▶ [THE EXERCISE] Copy out the items below verbatim, each line as it appears.
▬▬▬
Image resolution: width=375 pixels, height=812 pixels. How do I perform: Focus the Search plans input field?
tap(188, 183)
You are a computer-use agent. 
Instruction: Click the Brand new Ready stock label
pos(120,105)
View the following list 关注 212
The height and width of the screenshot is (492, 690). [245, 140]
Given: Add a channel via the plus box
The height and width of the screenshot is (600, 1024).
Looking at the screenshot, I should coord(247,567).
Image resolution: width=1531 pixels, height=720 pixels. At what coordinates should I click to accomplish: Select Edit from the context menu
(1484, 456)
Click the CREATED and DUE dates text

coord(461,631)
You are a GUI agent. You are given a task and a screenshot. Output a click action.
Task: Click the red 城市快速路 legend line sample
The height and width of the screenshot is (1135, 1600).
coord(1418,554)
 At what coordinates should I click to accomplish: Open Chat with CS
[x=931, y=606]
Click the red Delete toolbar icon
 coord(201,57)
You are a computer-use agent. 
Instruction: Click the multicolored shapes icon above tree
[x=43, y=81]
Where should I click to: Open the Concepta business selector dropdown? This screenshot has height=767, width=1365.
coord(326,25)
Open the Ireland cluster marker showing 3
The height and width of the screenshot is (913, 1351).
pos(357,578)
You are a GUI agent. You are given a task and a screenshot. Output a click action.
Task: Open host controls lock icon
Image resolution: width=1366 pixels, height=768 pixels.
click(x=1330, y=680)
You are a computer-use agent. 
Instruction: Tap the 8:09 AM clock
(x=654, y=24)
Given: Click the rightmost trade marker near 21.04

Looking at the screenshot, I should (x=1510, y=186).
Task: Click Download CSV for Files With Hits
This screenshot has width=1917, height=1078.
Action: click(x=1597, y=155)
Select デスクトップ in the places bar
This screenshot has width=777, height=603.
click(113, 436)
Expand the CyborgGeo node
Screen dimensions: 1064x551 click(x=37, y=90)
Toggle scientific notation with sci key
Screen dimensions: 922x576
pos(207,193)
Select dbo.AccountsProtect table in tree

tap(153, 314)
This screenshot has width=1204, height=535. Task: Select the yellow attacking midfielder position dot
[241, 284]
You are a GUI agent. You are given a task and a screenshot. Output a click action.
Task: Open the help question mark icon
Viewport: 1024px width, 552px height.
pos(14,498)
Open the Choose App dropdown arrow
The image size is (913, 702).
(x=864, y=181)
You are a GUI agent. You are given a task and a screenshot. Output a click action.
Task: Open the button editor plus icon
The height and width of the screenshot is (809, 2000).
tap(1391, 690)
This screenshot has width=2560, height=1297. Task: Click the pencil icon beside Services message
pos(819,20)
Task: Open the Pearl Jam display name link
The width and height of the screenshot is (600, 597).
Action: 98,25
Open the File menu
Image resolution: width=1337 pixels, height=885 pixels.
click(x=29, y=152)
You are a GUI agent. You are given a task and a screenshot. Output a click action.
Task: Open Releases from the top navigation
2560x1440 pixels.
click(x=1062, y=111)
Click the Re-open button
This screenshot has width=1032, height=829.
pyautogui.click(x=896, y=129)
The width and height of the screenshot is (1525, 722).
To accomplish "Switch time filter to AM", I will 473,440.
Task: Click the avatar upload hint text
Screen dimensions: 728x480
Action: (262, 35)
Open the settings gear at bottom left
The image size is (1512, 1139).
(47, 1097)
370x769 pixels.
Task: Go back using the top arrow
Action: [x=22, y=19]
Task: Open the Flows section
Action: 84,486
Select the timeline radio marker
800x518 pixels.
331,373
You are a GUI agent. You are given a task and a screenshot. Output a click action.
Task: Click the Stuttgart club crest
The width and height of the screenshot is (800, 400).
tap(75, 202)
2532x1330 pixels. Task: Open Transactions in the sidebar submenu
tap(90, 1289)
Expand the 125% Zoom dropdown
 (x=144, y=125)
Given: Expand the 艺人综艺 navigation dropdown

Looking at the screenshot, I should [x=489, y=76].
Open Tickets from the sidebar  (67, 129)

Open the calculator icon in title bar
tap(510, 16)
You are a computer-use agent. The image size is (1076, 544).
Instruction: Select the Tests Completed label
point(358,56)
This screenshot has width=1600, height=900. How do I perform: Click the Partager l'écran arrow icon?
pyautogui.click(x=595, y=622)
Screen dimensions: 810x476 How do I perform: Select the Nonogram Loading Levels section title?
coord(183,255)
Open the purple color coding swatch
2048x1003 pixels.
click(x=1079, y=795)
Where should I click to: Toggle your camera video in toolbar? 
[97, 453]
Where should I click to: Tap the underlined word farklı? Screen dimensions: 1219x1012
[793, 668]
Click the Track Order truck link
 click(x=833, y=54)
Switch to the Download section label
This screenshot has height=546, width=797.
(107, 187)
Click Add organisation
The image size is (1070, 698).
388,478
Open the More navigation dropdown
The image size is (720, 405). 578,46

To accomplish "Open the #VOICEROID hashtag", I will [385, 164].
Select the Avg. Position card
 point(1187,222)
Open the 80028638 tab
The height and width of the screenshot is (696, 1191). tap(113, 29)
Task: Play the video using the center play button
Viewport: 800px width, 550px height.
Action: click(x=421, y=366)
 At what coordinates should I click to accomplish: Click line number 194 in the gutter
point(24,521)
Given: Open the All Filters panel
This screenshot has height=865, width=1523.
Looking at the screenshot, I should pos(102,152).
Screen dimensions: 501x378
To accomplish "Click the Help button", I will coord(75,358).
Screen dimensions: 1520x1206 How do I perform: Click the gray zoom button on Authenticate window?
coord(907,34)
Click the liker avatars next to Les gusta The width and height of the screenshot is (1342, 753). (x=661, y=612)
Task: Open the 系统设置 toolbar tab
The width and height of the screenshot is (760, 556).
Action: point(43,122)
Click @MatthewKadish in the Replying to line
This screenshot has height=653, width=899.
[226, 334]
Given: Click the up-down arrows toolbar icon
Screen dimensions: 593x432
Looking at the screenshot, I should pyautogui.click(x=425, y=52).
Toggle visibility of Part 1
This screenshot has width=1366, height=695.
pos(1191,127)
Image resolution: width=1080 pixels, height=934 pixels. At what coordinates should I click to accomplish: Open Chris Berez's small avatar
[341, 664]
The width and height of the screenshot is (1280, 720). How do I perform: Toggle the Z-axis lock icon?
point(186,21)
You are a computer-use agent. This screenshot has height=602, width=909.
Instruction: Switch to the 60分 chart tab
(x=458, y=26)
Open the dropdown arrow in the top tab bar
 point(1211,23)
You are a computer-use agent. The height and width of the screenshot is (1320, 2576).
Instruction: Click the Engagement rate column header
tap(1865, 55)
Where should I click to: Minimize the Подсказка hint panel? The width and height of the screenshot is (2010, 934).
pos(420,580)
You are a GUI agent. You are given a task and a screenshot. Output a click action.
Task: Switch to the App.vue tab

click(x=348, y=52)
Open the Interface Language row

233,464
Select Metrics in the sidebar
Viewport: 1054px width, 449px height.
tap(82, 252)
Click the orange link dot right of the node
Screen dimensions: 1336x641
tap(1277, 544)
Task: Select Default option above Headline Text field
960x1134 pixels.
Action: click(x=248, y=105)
▬▬▬
▶ [REPLY]
Image resolution: width=375 pixels, height=812 pixels. How do I perform: Focus the Search plans input field?
tap(188, 183)
You are a computer-use agent. 
Instruction: Click the Brand new Ready stock label
pos(120,105)
View the following list 关注 212
The height and width of the screenshot is (492, 690). [245, 140]
Given: Add a channel via the plus box
The height and width of the screenshot is (600, 1024).
Looking at the screenshot, I should coord(247,567).
Image resolution: width=1531 pixels, height=720 pixels. At what coordinates should I click to accomplish: Select Edit from the context menu
(1484, 456)
Click the CREATED and DUE dates text

coord(461,631)
You are a GUI agent. You are given a task and a screenshot. Output a click action.
Task: Click the red 城市快速路 legend line sample
The height and width of the screenshot is (1135, 1600).
coord(1418,554)
 At what coordinates should I click to accomplish: Open Chat with CS
[x=931, y=606]
Click the red Delete toolbar icon
 coord(201,57)
You are a computer-use agent. 
Instruction: Click the multicolored shapes icon above tree
[x=43, y=81]
Where should I click to: Open the Concepta business selector dropdown? This screenshot has height=767, width=1365.
coord(326,25)
Open the Ireland cluster marker showing 3
The height and width of the screenshot is (913, 1351).
pos(357,578)
You are a GUI agent. You are given a task and a screenshot. Output a click action.
Task: Open host controls lock icon
Image resolution: width=1366 pixels, height=768 pixels.
click(x=1330, y=680)
You are a computer-use agent. 
Instruction: Tap the 8:09 AM clock
(x=654, y=24)
Given: Click the rightmost trade marker near 21.04

Looking at the screenshot, I should (x=1510, y=186).
Task: Click Download CSV for Files With Hits
This screenshot has width=1917, height=1078.
Action: click(x=1597, y=155)
Select デスクトップ in the places bar
This screenshot has width=777, height=603.
click(113, 436)
Expand the CyborgGeo node
Screen dimensions: 1064x551 click(x=37, y=90)
Toggle scientific notation with sci key
Screen dimensions: 922x576
pos(207,193)
Select dbo.AccountsProtect table in tree

tap(153, 314)
This screenshot has width=1204, height=535. Task: Select the yellow attacking midfielder position dot
[241, 284]
You are a GUI agent. You are given a task and a screenshot. Output a click action.
Task: Open the help question mark icon
Viewport: 1024px width, 552px height.
pos(14,498)
Open the Choose App dropdown arrow
The image size is (913, 702).
(x=864, y=181)
You are a GUI agent. You are given a task and a screenshot. Output a click action.
Task: Open the button editor plus icon
The height and width of the screenshot is (809, 2000).
tap(1391, 690)
This screenshot has width=2560, height=1297. Task: Click the pencil icon beside Services message
pos(819,20)
Task: Open the Pearl Jam display name link
The width and height of the screenshot is (600, 597).
Action: 98,25
Open the File menu
Image resolution: width=1337 pixels, height=885 pixels.
click(x=29, y=152)
You are a GUI agent. You are given a task and a screenshot. Output a click action.
Task: Open Releases from the top navigation
2560x1440 pixels.
click(x=1062, y=111)
Click the Re-open button
This screenshot has width=1032, height=829.
pyautogui.click(x=896, y=129)
The width and height of the screenshot is (1525, 722).
To accomplish "Switch time filter to AM", I will 473,440.
Task: Click the avatar upload hint text
Screen dimensions: 728x480
Action: (262, 35)
Open the settings gear at bottom left
The image size is (1512, 1139).
(47, 1097)
370x769 pixels.
Task: Go back using the top arrow
Action: [x=22, y=19]
Task: Open the Flows section
Action: 84,486
Select the timeline radio marker
800x518 pixels.
331,373
You are a GUI agent. You are given a task and a screenshot. Output a click action.
Task: Click the Stuttgart club crest
The width and height of the screenshot is (800, 400).
tap(75, 202)
2532x1330 pixels. Task: Open Transactions in the sidebar submenu
tap(90, 1289)
Expand the 125% Zoom dropdown
 (x=144, y=125)
Given: Expand the 艺人综艺 navigation dropdown

Looking at the screenshot, I should [x=489, y=76].
Open Tickets from the sidebar  (67, 129)

Open the calculator icon in title bar
tap(510, 16)
You are a computer-use agent. The image size is (1076, 544).
Instruction: Select the Tests Completed label
point(358,56)
This screenshot has width=1600, height=900. How do I perform: Click the Partager l'écran arrow icon?
pyautogui.click(x=595, y=622)
Screen dimensions: 810x476 How do I perform: Select the Nonogram Loading Levels section title?
coord(183,255)
Open the purple color coding swatch
2048x1003 pixels.
click(x=1079, y=795)
Where should I click to: Toggle your camera video in toolbar? 
[97, 453]
Where should I click to: Tap the underlined word farklı? Screen dimensions: 1219x1012
[793, 668]
Click the Track Order truck link
 click(x=833, y=54)
Switch to the Download section label
This screenshot has height=546, width=797.
(107, 187)
Click Add organisation
The image size is (1070, 698).
388,478
Open the More navigation dropdown
The image size is (720, 405). 578,46

To accomplish "Open the #VOICEROID hashtag", I will [385, 164].
Select the Avg. Position card
 point(1187,222)
Open the 80028638 tab
The height and width of the screenshot is (696, 1191). tap(113, 29)
Task: Play the video using the center play button
Viewport: 800px width, 550px height.
Action: click(x=421, y=366)
 At what coordinates should I click to accomplish: Click line number 194 in the gutter
point(24,521)
Given: Open the All Filters panel
This screenshot has height=865, width=1523.
Looking at the screenshot, I should pos(102,152).
Screen dimensions: 501x378
To accomplish "Click the Help button", I will coord(75,358).
Screen dimensions: 1520x1206 How do I perform: Click the gray zoom button on Authenticate window?
coord(907,34)
Click the liker avatars next to Les gusta The width and height of the screenshot is (1342, 753). (x=661, y=612)
Task: Open the 系统设置 toolbar tab
The width and height of the screenshot is (760, 556).
Action: point(43,122)
Click @MatthewKadish in the Replying to line
This screenshot has height=653, width=899.
[226, 334]
Given: Click the up-down arrows toolbar icon
Screen dimensions: 593x432
Looking at the screenshot, I should pyautogui.click(x=425, y=52).
Toggle visibility of Part 1
This screenshot has width=1366, height=695.
pos(1191,127)
Image resolution: width=1080 pixels, height=934 pixels. At what coordinates should I click to accomplish: Open Chris Berez's small avatar
[341, 664]
The width and height of the screenshot is (1280, 720). How do I perform: Toggle the Z-axis lock icon?
point(186,21)
You are a computer-use agent. This screenshot has height=602, width=909.
Instruction: Switch to the 60分 chart tab
(x=458, y=26)
Open the dropdown arrow in the top tab bar
 point(1211,23)
You are a computer-use agent. The height and width of the screenshot is (1320, 2576).
Instruction: Click the Engagement rate column header
tap(1865, 55)
Where should I click to: Minimize the Подсказка hint panel? The width and height of the screenshot is (2010, 934).
pos(420,580)
You are a GUI agent. You are given a task and a screenshot. Output a click action.
Task: Switch to the App.vue tab

click(x=348, y=52)
Open the Interface Language row

233,464
Select Metrics in the sidebar
Viewport: 1054px width, 449px height.
tap(82, 252)
Click the orange link dot right of the node
Screen dimensions: 1336x641
tap(1277, 544)
Task: Select Default option above Headline Text field
960x1134 pixels.
Action: click(x=248, y=105)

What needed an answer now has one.